* **Material supplied**
.....
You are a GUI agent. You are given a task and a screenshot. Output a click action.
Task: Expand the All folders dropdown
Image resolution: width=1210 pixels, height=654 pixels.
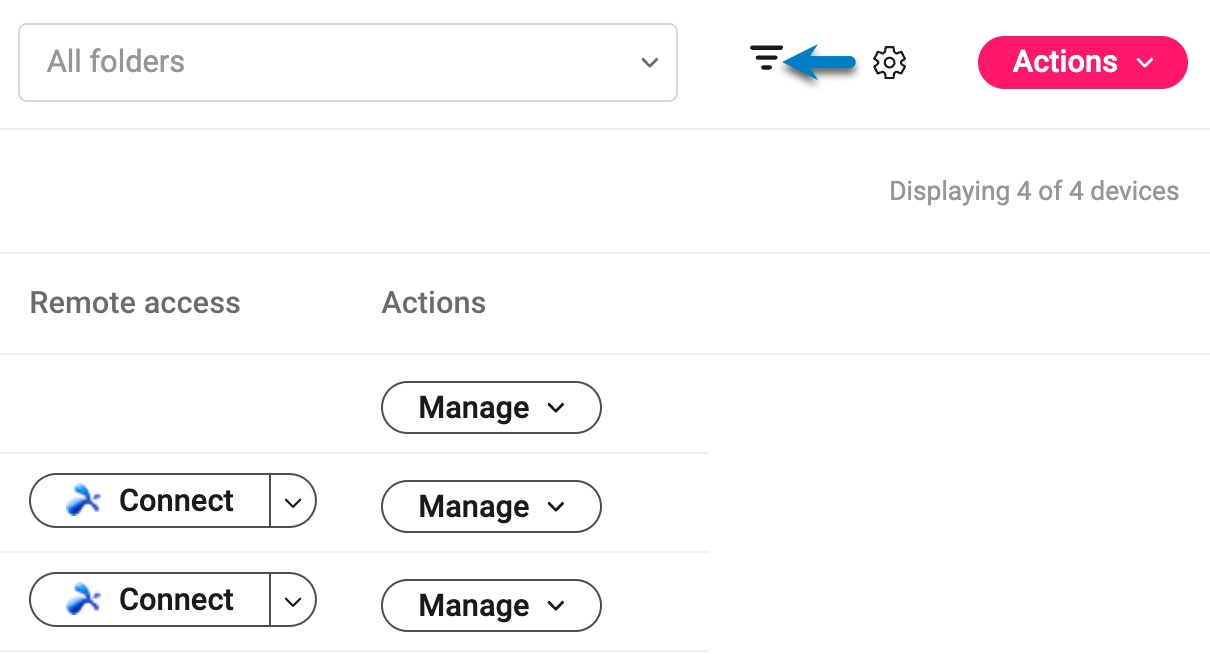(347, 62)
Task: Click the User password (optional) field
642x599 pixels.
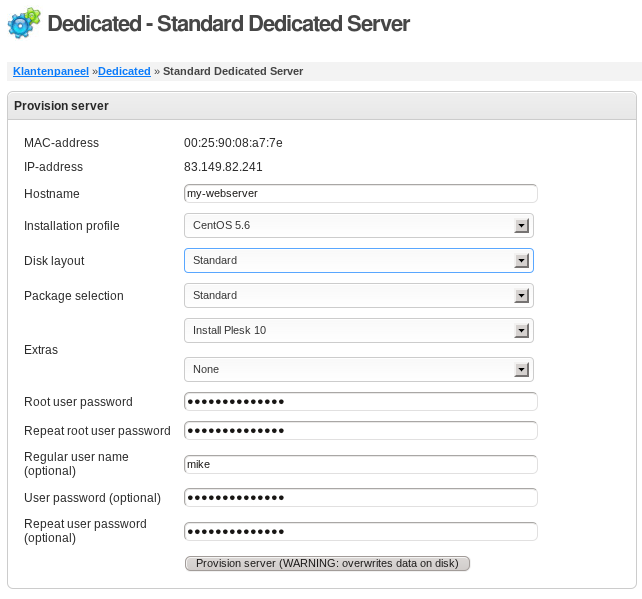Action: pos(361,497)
.....
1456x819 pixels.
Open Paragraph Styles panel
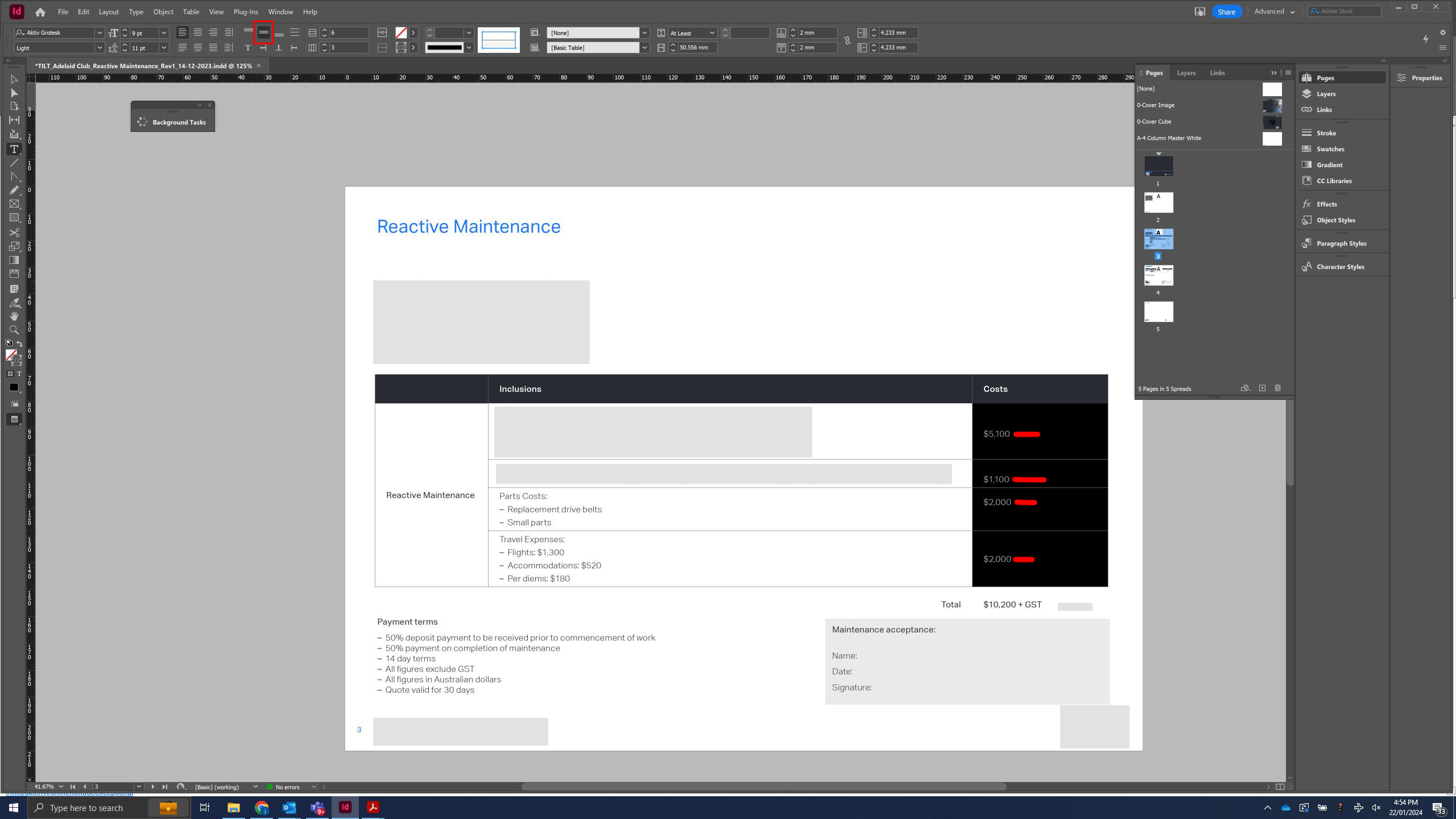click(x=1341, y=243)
.....
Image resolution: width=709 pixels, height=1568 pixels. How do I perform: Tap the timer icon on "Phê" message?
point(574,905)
.....
* **Given exercise**
Reproduce the stretch of the records from the line containing "You are a GUI" through the line containing "Action: pos(361,497)", word for word and with the pictures left out.

* **Solved problem**
You are a GUI agent. You are given a task and a screenshot. Output a click action.
Task: Expand the All folders dropdown
Image resolution: width=1210 pixels, height=654 pixels.
(347, 62)
Task: Click the User password (optional) field
642x599 pixels.
Action: pos(361,497)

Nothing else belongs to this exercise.